On Thu, Feb 25, 2010 at 7:48 PM, Steven Buss <[email protected]> wrote:
>
> I still don't see this. Hopefully I can explain my confusion. It seems
> to me that the complexity you wrote uses a kernel that does not
> require pair-wise computations. It doesn't look like this is actually
> operating on the Gram matrix, H.
>
This is correct, it's not using the full Gram matrix at all, which won't
yield
the same results as what you're doing for a general kernel K(u,v).
But it *does* work for kernels of the form K(u,v) = <k(u), k(v)>, where
the inner product is the euclidean inner product, and k() is a (possibly
complex, nonlinear) function from R^(X.numCols) to R^(dim_Kernel).
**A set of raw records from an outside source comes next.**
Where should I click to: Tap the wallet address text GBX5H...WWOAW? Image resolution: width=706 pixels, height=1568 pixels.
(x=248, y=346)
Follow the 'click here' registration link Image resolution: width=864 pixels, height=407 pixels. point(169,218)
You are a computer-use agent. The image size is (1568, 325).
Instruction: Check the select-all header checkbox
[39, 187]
Let's go over in detail a little how this works and see if I'm smoking
crack:
> (call the data matrix X)
> I think a more accurate complexity would be O(k * numUsers *
> (kernelCost * numUsers)), which is the same as precomputing H. For
> every row, i, of X that the Lanczos algorithm comes to, we need to
> find k(X_i, X_{1...N}).
>
No, this is not what Lanczos does. Let's drop the kernel for a
bit, and stick with the euclidean one. Using Lanczos to get the SVD
of X can be done in several ways, as the SVD is looking for really
either the left singular vectors, or the right ones, because once you
have one set, you can reconstruct the other in a single pass over
your original data. So we can either look for eigenvectors of
X*X^{t} (which are N-dimensional), or eigenvectors of X^{t}*X
(which are M-dimensional). The most straightforward way to look
for eigenvectors of X*X^{t} is to first compute the full X*X^{t}
matrix, and then run (symmetric) Lanczos on the result to pull
out N-dimensional eigenvectors.
If instead we look for the M-dimensional eigenvectors of X^{t}*X,
by noting the following:
for each i = 1->M
[ (X^{t}*X)*v ]_i = sum_j,k=1->N (X_ij X_jk v_k)
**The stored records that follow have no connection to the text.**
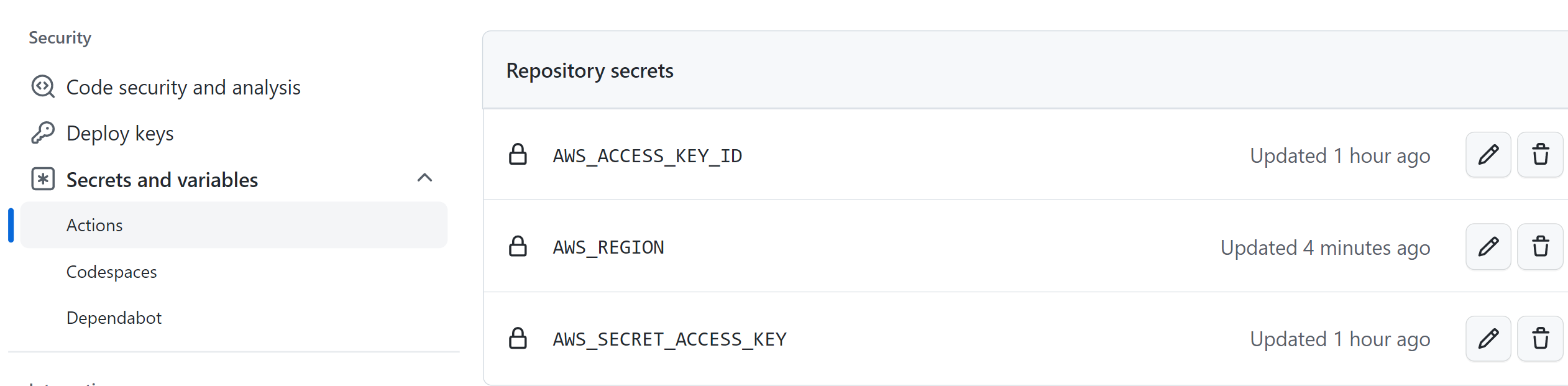Click the Code security and analysis icon

(x=43, y=87)
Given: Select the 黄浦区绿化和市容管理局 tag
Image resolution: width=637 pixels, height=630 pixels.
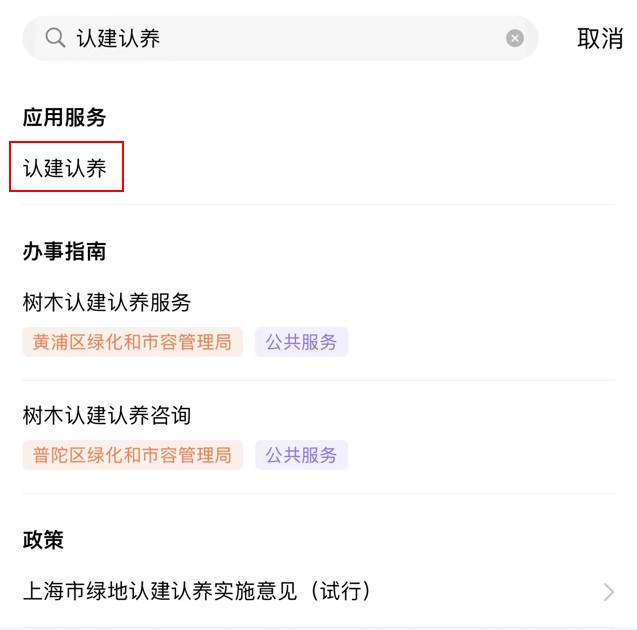Looking at the screenshot, I should [132, 342].
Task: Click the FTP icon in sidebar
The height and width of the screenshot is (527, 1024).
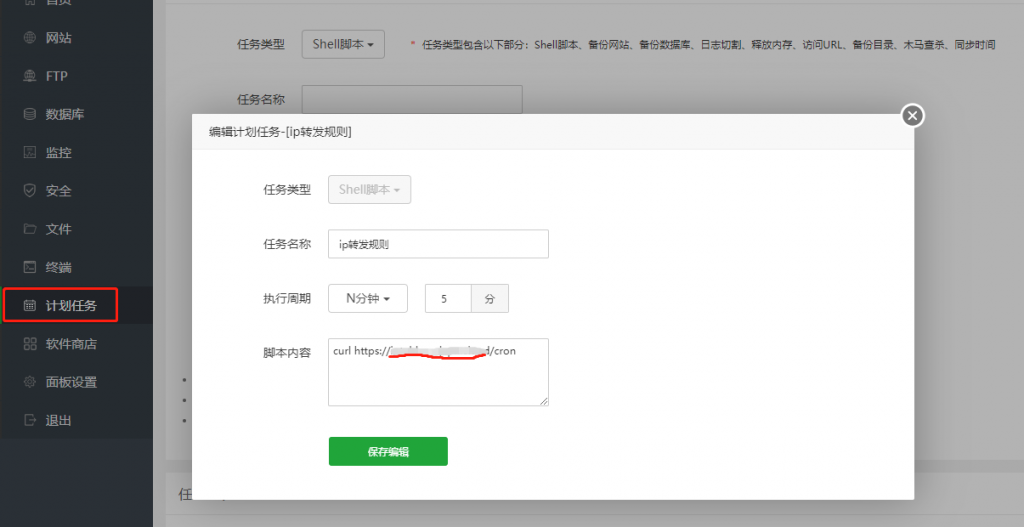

Ostensibly, this looks like an O(N^2 * M) computation, and
would be, if X was dense.
But since it's sparse, reordering this sum can make clear how few
of these dot products are really necessary:
sum_k (X_jk v_k) is just <X_j, v> and if X_j only has a few
nonzero entries, this computation is O(numEntries(X_j)), not
O(dim(X_j)) = M.
So to compute the vector
v' = [(X^{t}*X)*v] vectorSum_i (X_i * <X_i,v>)
you are just taking repeated sparse dot products of X_i with
your input (possibly dense: eigen!) vector v, and then using
that number to scale that (sparse!) row up by that factor, and
then accumulating that vector onto your final (probably dense)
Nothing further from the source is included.